Born in Kanazawa surrounded by the rich ceramics culture of Kutaniyaki, Ran’s beginning as a potter was earlier than most of her contemporaries. She attended a vocational high school where she started learning pottery and went on to study at the Ishikawa Prefectural Institute for Kutani Pottery for three years. At 25, she already boasts 8 years of experience in working with clay. For the last three years, Ran has been working as a production potter at Kutani Seiyo Kiln, a studio comprised of multiple potters in Nomi City in Ishikawa where she is based.

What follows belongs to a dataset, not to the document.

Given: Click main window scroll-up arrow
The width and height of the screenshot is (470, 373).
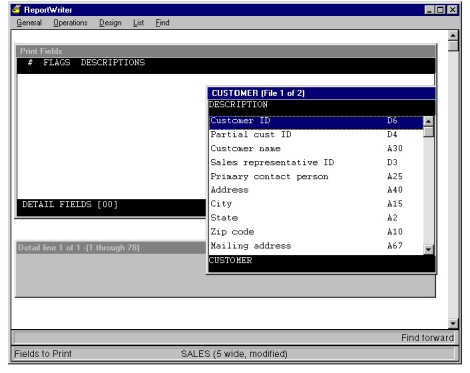Looking at the screenshot, I should click(453, 35).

Ran initially wanted to make sculptures and art objects out of clay. “I thought it would be great to express myself in sculptures in the beginning,” she said. “Then after about four years, I started thinking that I wanted to create something that wasn’t just about me. I became interested in tableware because I was interested in a lot more than just myself. I’m curious about the people who cook food and use my ware, and also about the people who eat from them. Tableware is about relationships and I’m very interested in that.”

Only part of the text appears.